Long Solo Cross Country

This was like the short cross country packed with more airports, more miles, more communication and more fun.

I planned a trip from Caldwell to Allentown to Sullivan County and back to Caldwell – a total of 170nm.

I used the GPS, but I didn’t really know how to use the GPS. So, after my run-up, I spent a good couple of minutes trying to get it working. I finally realized that it was two units and the second one wasn’t one. derr. Once I got that on, I plugged in “Direct to KABE”  and was on my way.

All went smoothly. I transitioned through Morristown’s airspace, then opened my flight plan, and then contacted NY Departure as I was leveling off at 4500ft. The GPS took a huge load off. I was able to spend more time looking for other airplanes and less time looking at the ground and my map. I was passed off to Allentown Approach, then another controller, and then Allentown tower. The landing was a bit of a plop. I think the wide runway threw me off and I leveled off too early.

I closed my flight plan, got my clearance out of Allentown’s Class C, and waited a little while for other traffic.

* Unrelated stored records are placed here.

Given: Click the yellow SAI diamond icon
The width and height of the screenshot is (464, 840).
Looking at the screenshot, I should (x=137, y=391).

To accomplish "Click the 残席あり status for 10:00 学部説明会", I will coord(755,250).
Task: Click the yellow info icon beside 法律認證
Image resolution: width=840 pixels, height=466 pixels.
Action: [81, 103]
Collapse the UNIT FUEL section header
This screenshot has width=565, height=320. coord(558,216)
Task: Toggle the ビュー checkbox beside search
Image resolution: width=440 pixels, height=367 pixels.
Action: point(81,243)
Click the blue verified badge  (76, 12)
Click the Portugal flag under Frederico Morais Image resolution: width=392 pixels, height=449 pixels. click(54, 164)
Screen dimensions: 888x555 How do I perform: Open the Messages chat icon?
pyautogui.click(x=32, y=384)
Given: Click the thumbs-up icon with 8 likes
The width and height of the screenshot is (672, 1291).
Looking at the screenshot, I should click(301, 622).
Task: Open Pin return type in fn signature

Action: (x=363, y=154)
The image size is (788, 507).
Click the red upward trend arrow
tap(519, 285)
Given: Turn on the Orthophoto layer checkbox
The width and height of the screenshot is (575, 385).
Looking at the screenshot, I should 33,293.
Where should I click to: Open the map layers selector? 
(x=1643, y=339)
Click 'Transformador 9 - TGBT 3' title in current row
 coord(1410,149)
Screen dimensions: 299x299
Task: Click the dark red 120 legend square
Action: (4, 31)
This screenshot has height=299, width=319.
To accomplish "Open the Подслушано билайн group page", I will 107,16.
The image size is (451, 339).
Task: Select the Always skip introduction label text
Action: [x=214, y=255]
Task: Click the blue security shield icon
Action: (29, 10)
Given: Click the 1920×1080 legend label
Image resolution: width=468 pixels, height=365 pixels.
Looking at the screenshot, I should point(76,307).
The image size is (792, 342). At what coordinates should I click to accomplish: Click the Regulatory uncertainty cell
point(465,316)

Always talk to ATC! I’m glad I was getting flight following from Allentown on the way to Sullivan County. About 10 minutes after I left Allentown, the approach controller said “677DM, traffic 12 o’clock 2 miles same altitude converging.” It was pretty hazy, I couldn’t see the other plane, and that’s exactly where I didn’t want someone to be. I said “not in sight” and the controller said “I advise you climb.” So I did. I climbed 400ft to about 5,900ft when the controller said the other traffic had passed on the right. I looked, but didn’t see him. And the pilot of the other plane, who wasn’t talking to ATC, will never even know.

The rest of the leg was less eventful. I was passed off to Wilkes-Berre Approach, which I failed to even consider in my planning. In fact, I think I was so focused on planning that first leg that I didn’t give enough attention to the other legs. That really became apparent after I left Sullivan County. I tried to get Millville FSS on the radio to open my flight plan. I was listening in on Stillwater VOR. After trying three times, I realized Stillwater VOR is too far. I switched over to Huguenot VOR. I got an answer, but it was from Islip FSS. “Shoot,” I thought. I had totally failed to plan that I would be speaking to a different FSS. It worked, though.

I made it back to Caldwell to a seemingly frazzled controller. I reported 10 miles to the north and she asked me to Ident. Another guy calls from the east and she asked him to Ident. Then a third. Man, it was busy. I was originally assigned a right base for 22, but it was switched to a downwind entry. I heard another plane coming in from the west and recognized it as my instructor. “Ooo.. I better not screw this up,” I thought. Tom gave me the right of way and I turned towards the downwind. The controller told me of traffic on the downwind. He was basically crossing my path, so I told her I can do a 360. She said, nah, just keep it wide. So, I flew basically next to this guy on the downwind leg. He did a short approach and I went long. Tom happen to come in right after me.

And that is a big step closer to getting my license.